Thank you for the work you do on VFR. It has helped a great deal to sharpen my thinking (maybe even reasoning) and bring clarity to some critical ideas.
LA replies:
Yes, secular does have the meaning you mention. In medieval society, secular meant for example the “secular powers,” the king and the nobility, the state, as distinct from the church. But the king and the nobility were of course devout Christians governing a Christian society. Secular simply meant that their power and responsibilities were of this world, while the power and responsibilities of the Church were of God’s world.

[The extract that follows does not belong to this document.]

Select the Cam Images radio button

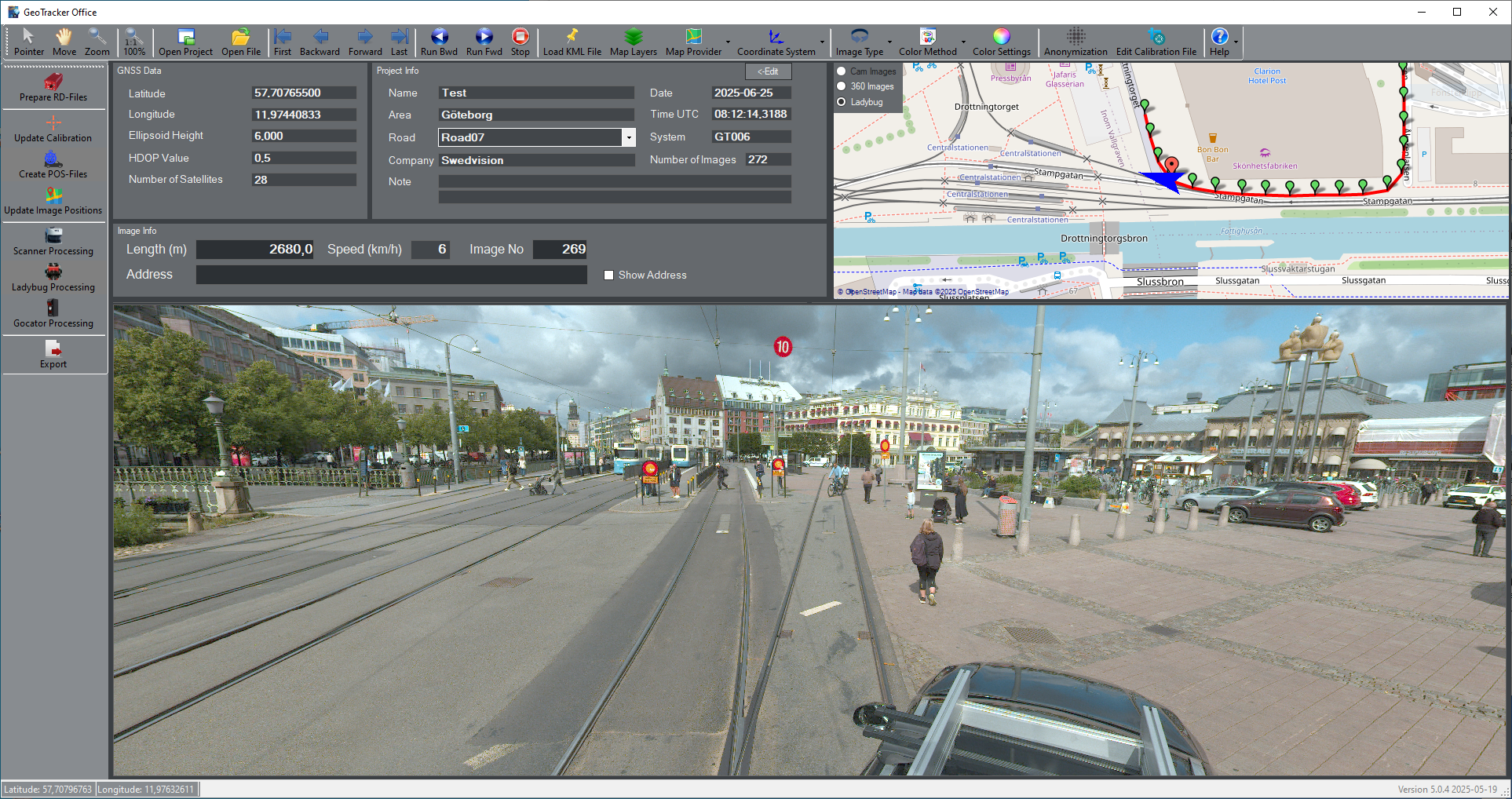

But when people today describe our society as a “secular society,” they mean a society from which religion has been effectively removed. Whether or not any individual secularist is an atheist, all secularists share the agenda of weakening the role of Christianity in Western society. So in my opinion the broader and more accurate term for this movement that has existed since the 18th century is secularist, rather than atheist.